Monday, July 19, 2010

Public Transportation Myth Busted

I found this article from Cato worth reading. Not a bad analog for those thinking that if the government takes over an industry (health care?) that costs will improve. Here's an excerpt for the time/link challenged:

This Cato briefing paper compared the costs of different forms of travel in 2006. Updating to 2008, auto owners spent about 22 cents a passenger mile driving, and subsidies to highways added another penny a passenger mile. Airfares averaged about 14 cents a passenger mile, and subsidies to airports added another penny. Amtrak fares averaged 30 cents a passenger mile, and subsidies brought the total to nearly 60 cents. Urban transit is about the most expensive form of travel in the United States, with fares averaging only about 21 cents a passenger mile but subsidies of 72 cents a passenger mile. This makes transit 4 times as expensive as driving.

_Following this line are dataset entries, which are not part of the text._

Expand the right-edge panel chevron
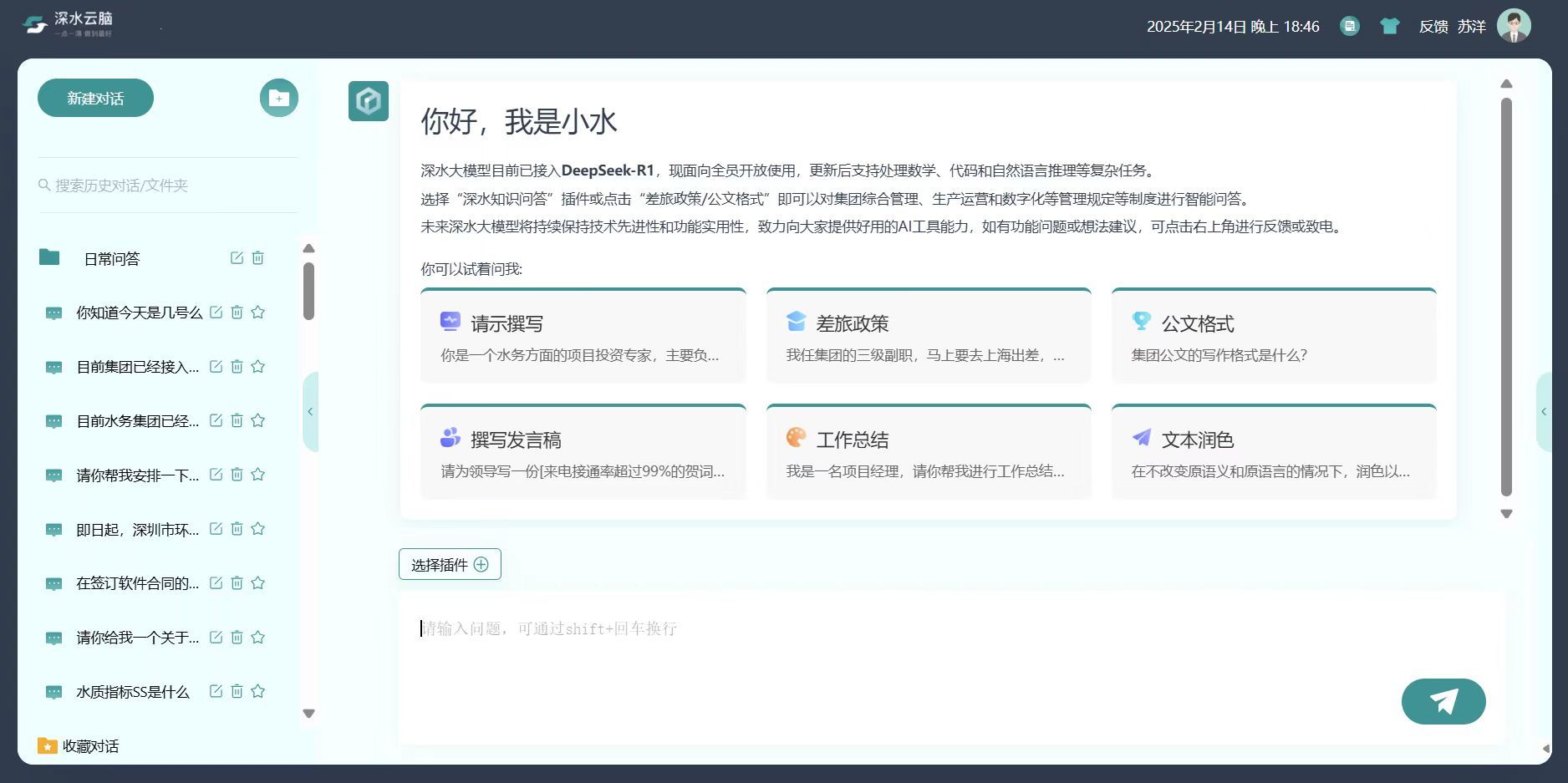1568x783 pixels. pyautogui.click(x=1543, y=411)
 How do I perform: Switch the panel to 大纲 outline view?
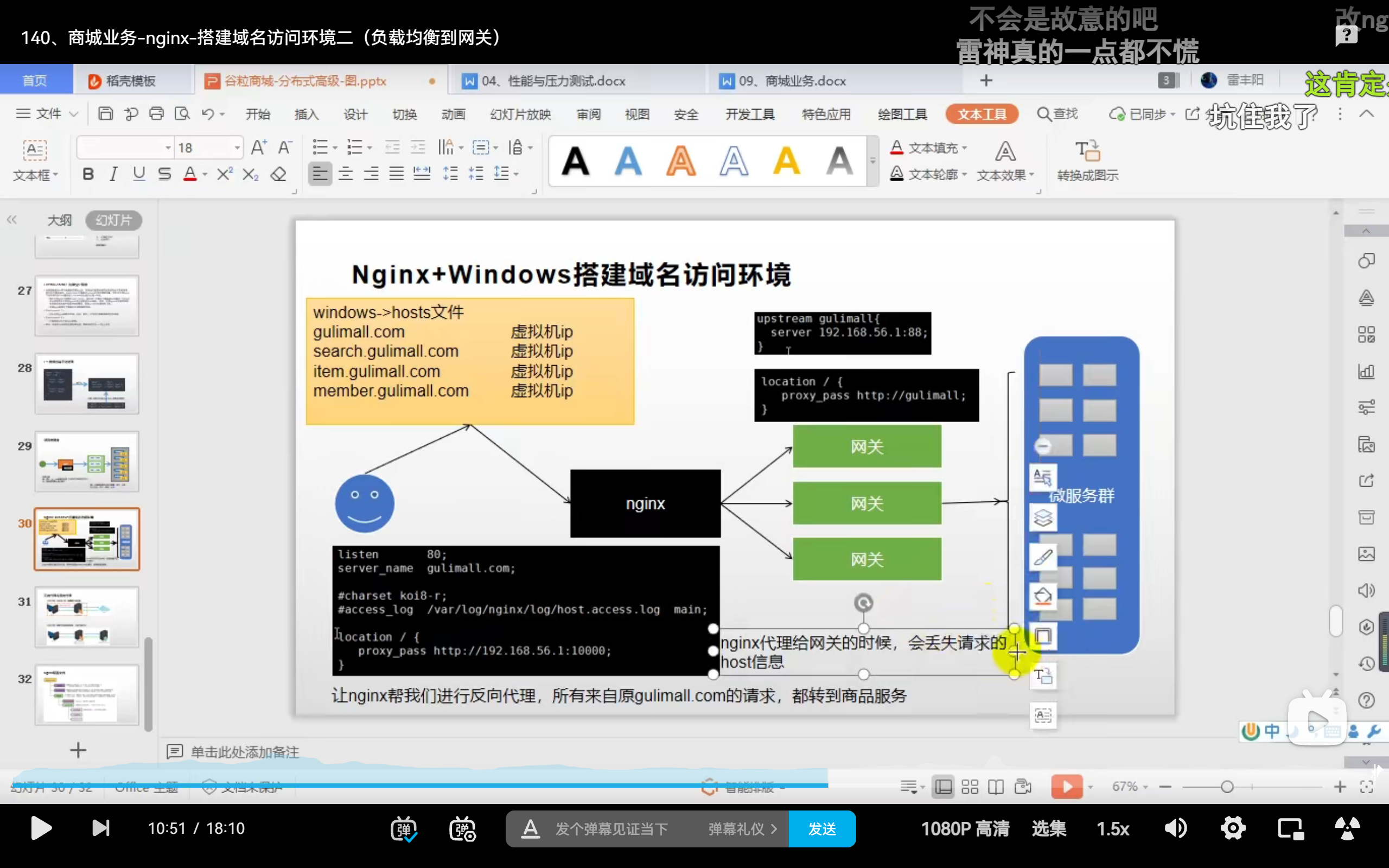(x=59, y=220)
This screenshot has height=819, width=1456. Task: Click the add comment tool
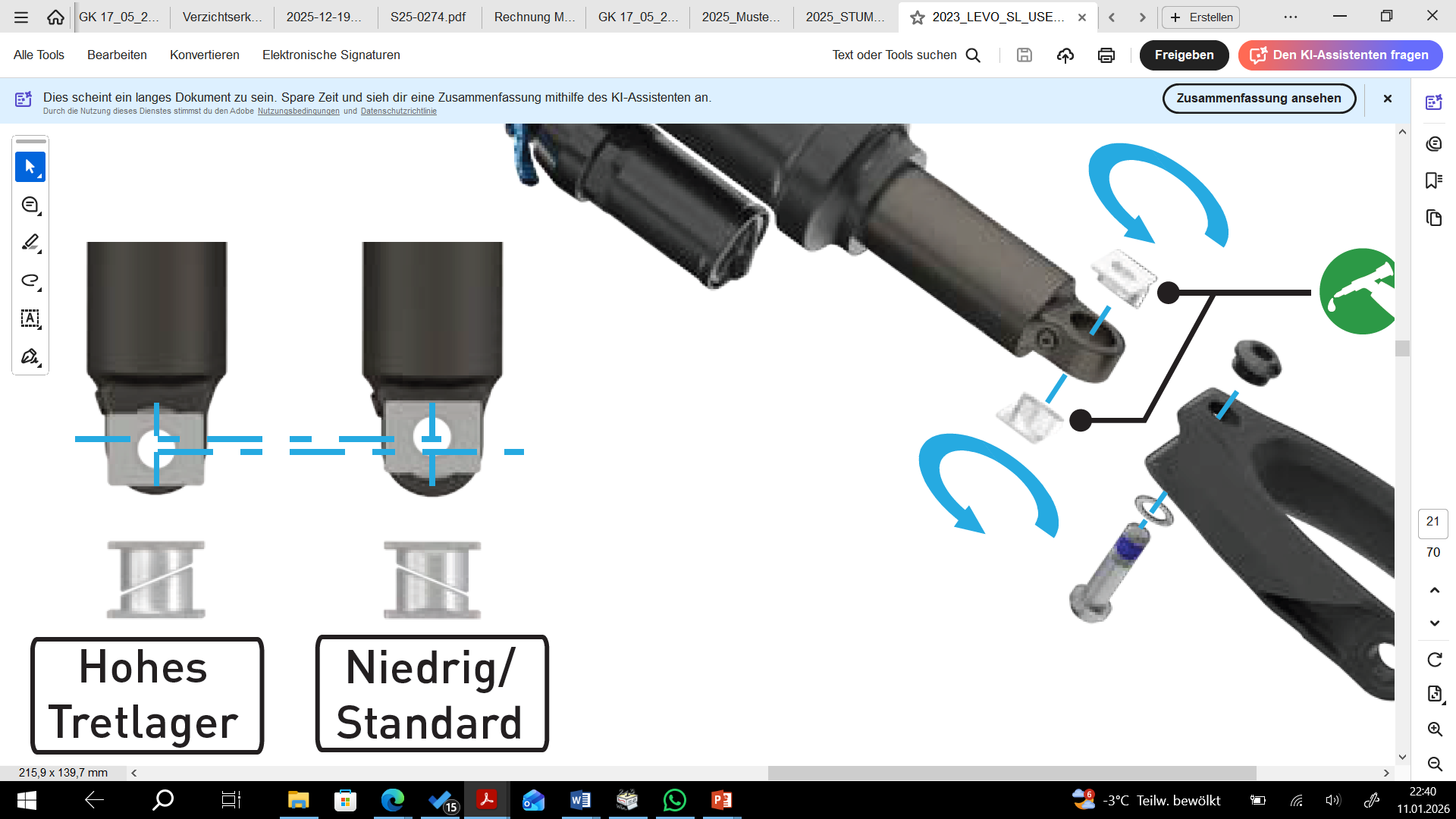point(30,205)
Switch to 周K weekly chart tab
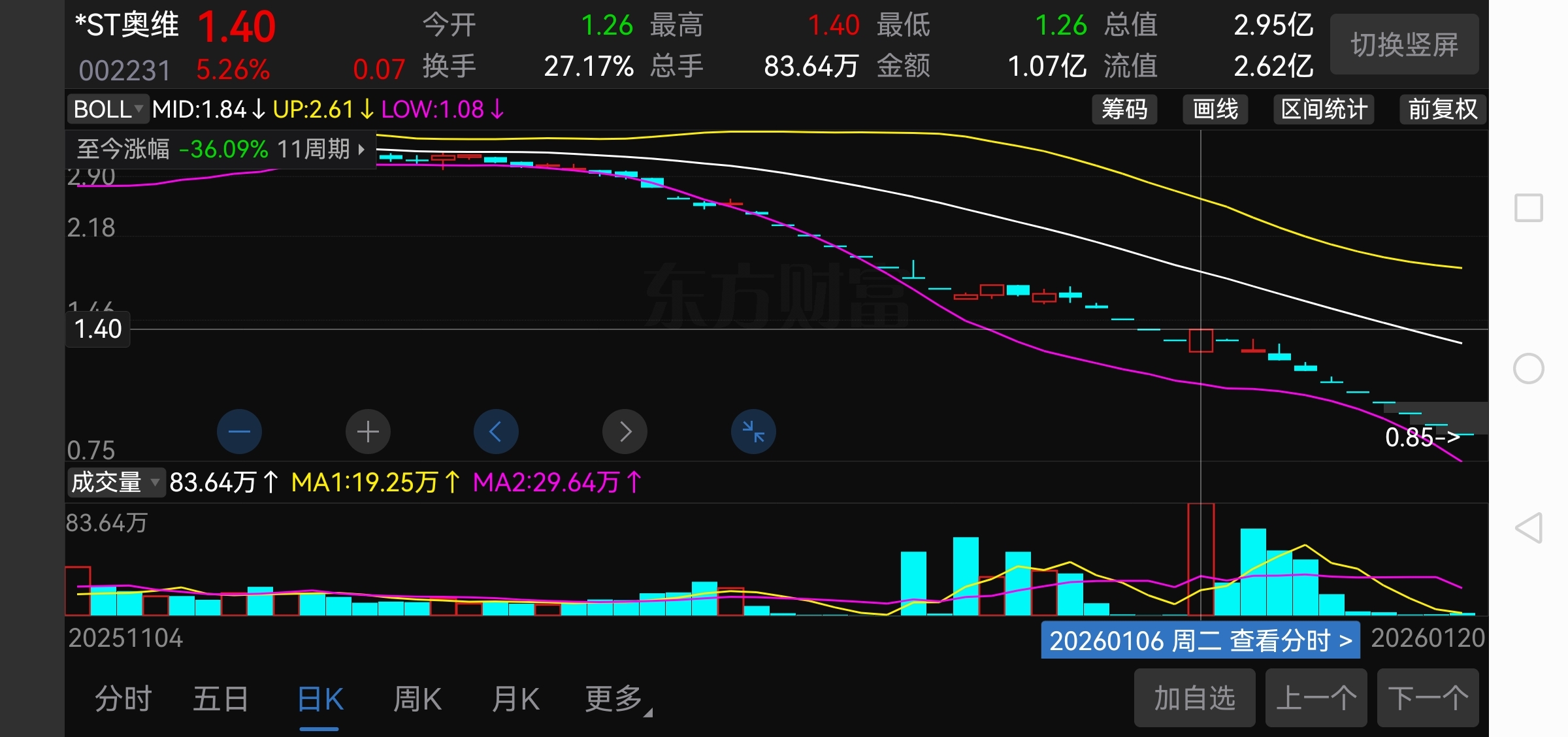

In short, those who want to get people out of their cars and onto transit are trying to get people from an inexpensive, convenient, and increasingly energy-efficient form of travel to an expensive, inconvenient, and increasingly energy-wasteful form of travel.

2 comments:

egm said...

I'd like to know about external costs, particularly polution. Cars vs. trains, etc. As well as whether there are productivity add-ons for trains etc. (I could work on client work on a train, but usually can't in a car.) All that said, I don't like subsidies. I think they should let anybody run a bus line like they did in Peru. It was crazy, but if the bus didn't make money, then it wasn't headed down the street. And that was PERU! -Maxfield

Gayle said...

Since watching family members and friends, especially on the west side of town, try to use the mass transit we have in place and struggle to do so conveniently (lousy lag times) and reliable (sometimes no buss at all) and inexpensive I can tell you first hand...it does not work that well at all. And this is Salt Lake. How could we make it like Peru?
For some a car is out of the question.